Display Testing

With all of the extra connectivity there is to test with the Thunderbolt Display we can't forget the actual panel testing. Thankfully this part is pretty simple, the display characteristics are near identical to the 27-inch LED Cinema Display we reviewed last year.

Color Quality

We report two main quality metrics in our display reviews: color accuracy (Delta-E) and color gamut. Color gamut refers to the range of colors the display is able to represent with respect to some color space. In this case, our reference is the AdobeRGB 1998 color space, which is larger than the sRGB color space. So our percentages are reported with respect to this number, and larger is generally better.

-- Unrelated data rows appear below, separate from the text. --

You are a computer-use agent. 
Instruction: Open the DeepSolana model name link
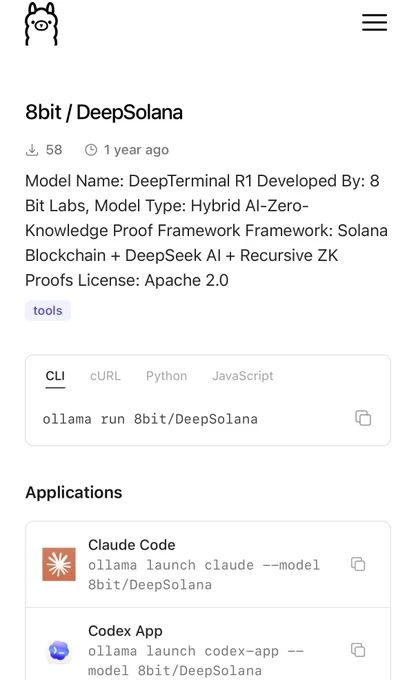pos(130,112)
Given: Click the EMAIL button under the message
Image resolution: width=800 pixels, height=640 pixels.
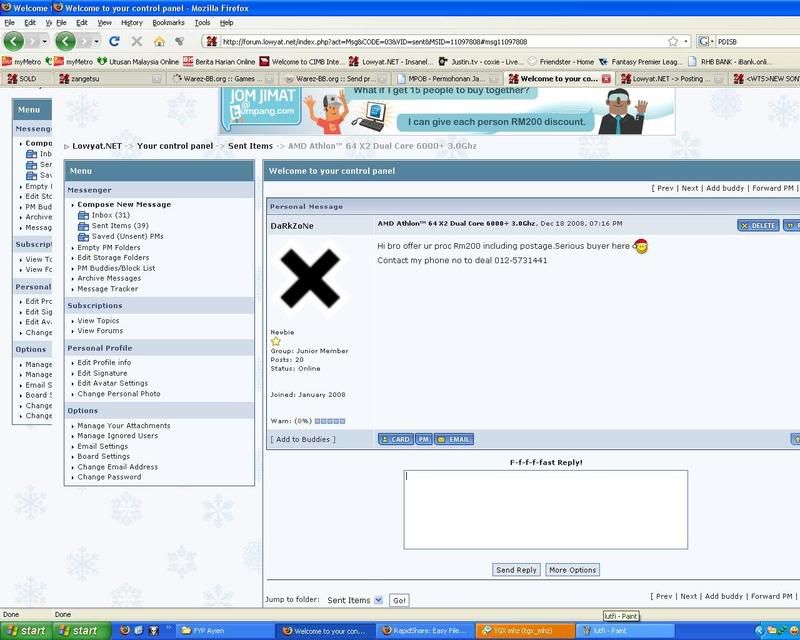Looking at the screenshot, I should pos(453,439).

Color accuracy (Delta E) refers to the display’s ability to display the correct color requested by the GPU and OS. The difference between the color represented by the display, and the color requested by the GPU is our Delta-E, and lower is better here. In practice, a Delta E under 1.0 is perfect - the chromatic sensitivity of the human eye is not great enough to distinguish a difference. Moving up, a Delta E of 2.0 or less is generally considered fit for use in a professional imaging environment - it isn’t perfect, but it’s hard to gauge the difference. Finally, Delta E of 4.0 and above is considered visible with the human eye. Of course, the big consideration here is frame of reference; unless you have another monitor or some print samples (color checker card) to compare your display with, you probably won’t notice. That is, until you print or view media on another monitor. Then the difference will no doubt be apparent.

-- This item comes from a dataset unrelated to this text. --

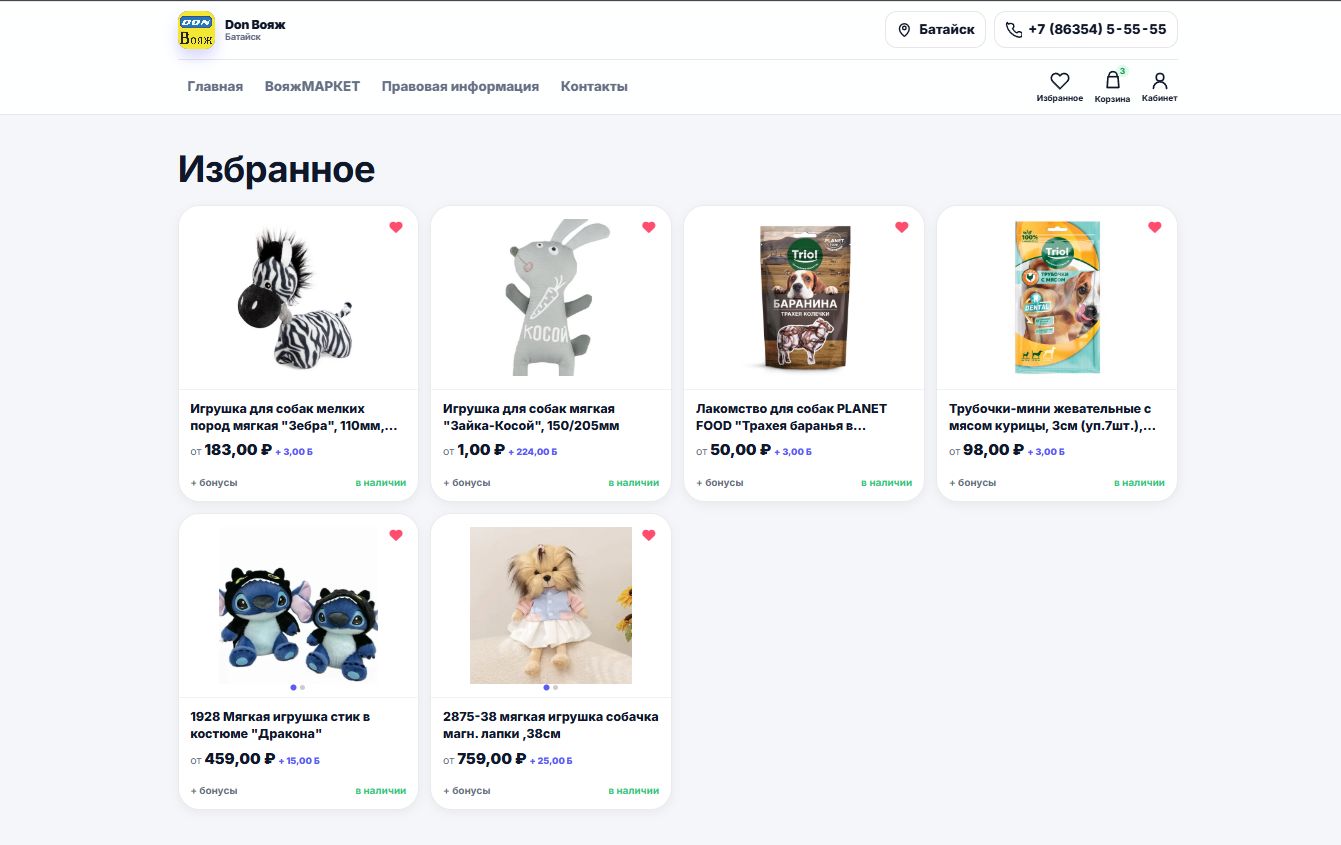Click the cart badge showing 3 items
The height and width of the screenshot is (845, 1341).
coord(1123,69)
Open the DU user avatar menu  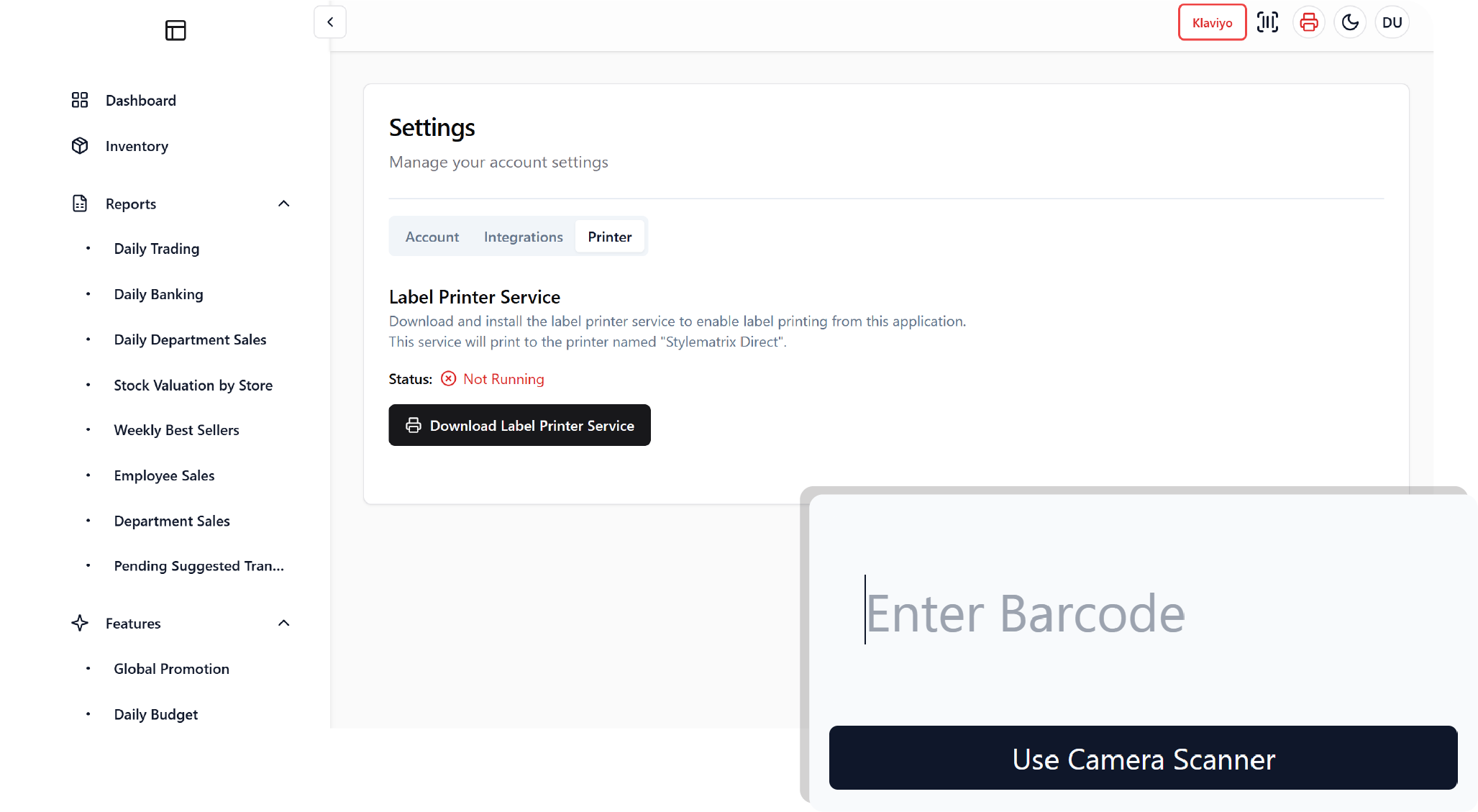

As I mentioned in our earlier reviews, we’ve updated our display test bench. We’ve deprecated the Monaco Optix XR Pro colorimeter in favor of an Xrite i1D2 since there are no longer up-to-date drivers for modern platforms.

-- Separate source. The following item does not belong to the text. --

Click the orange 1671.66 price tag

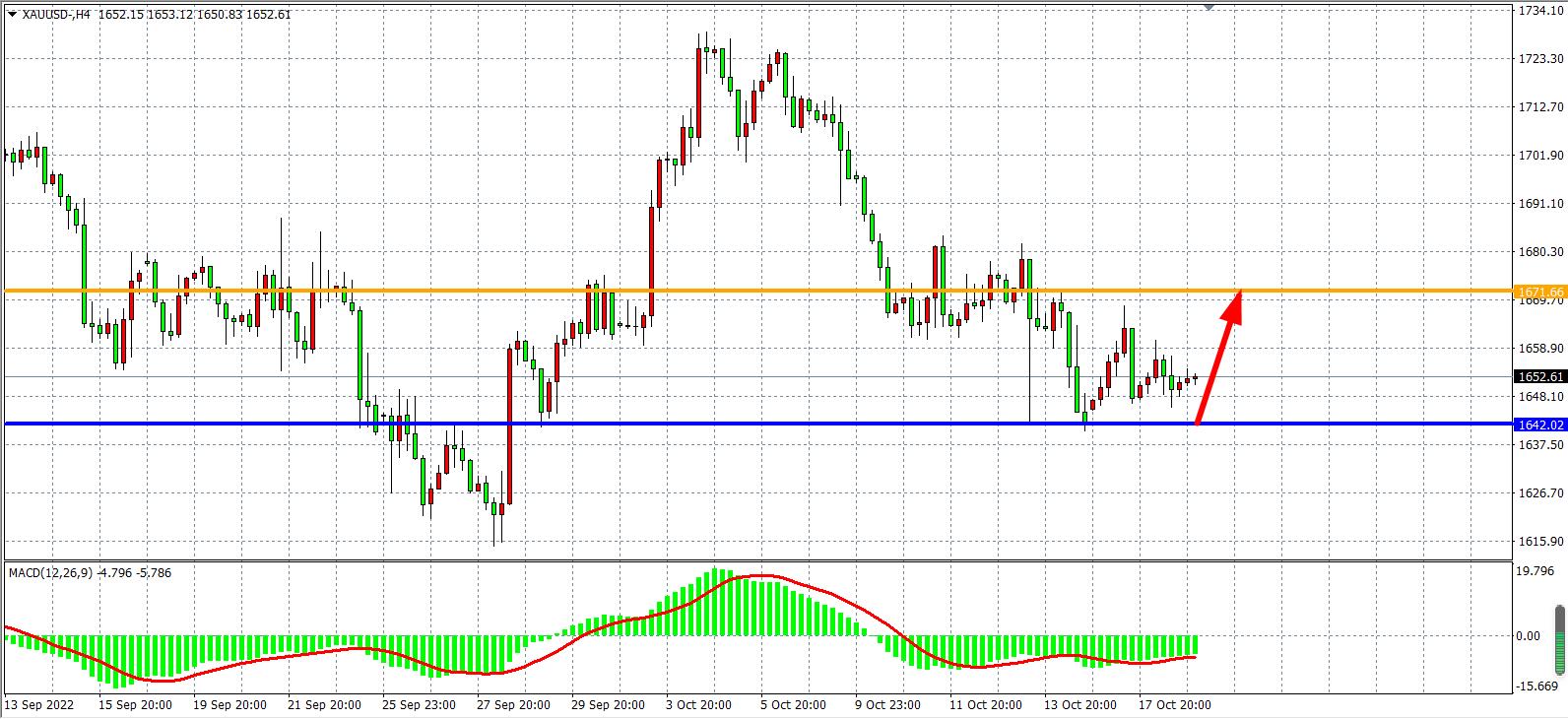tap(1540, 293)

For these tests, we calibrate the display and try to obtain the best Delta-E we can get at 200 nits of brightness for normal use. We target 6500K and a gamma of 2.2, but sometimes the best performance lies at native temperature and another gamma, so we try to find what the absolute best performance could be. We also take an uncalibrated measurement to show performance out of the box using either the manufacturer supplied color profile, or a generic one with no LUT data. For all of these, dynamic contrast is disabled.

Color Tracking - XR Pro and Xrite i1D2

Uncalibrated performance remains fairly similar to last year's LED Cinema Display, however once calibrated the Thunderbolt Display is spot on with its predecessor:

Color Tracking - XR Pro and Xrite i1D2

As we mentioned earlier, a sub 2.0 delta E is good enough for professional use. Although not perfect the Thunderbolt Display falls within that range for sure.

LCD Color Quality

We measured slightly lower color gamut on the Thunderbolt Display than the original LED Cinema Display, however the result was much closer to the 2011 27-inch iMac. I couldn't visibly tell any differences and Apple indicates that color gamut shouldn't have changed, so it's quite possible that the differences here are due to our colorimeter and not the panel.

Color Uniformity

Now for color consistency, we take our best calibration profile from the very center at 200 nits and test color accuracy at 9 different places around the LCD display in an evenly distributed grid. We’ve shown before that calibration is localized across the display, partly due to the brightness not being uniform, partly due to the discrete nature of the display itself.

LCD Color Uniformity

The Thunderbolt Display was fairly uniform across its surface, something we noticed in reviewing the 27-inch LED Cinema Display last year. Uniformity is actually better on this panel than the one we reviewed last year, although in both cases I couldn't really tell any differences.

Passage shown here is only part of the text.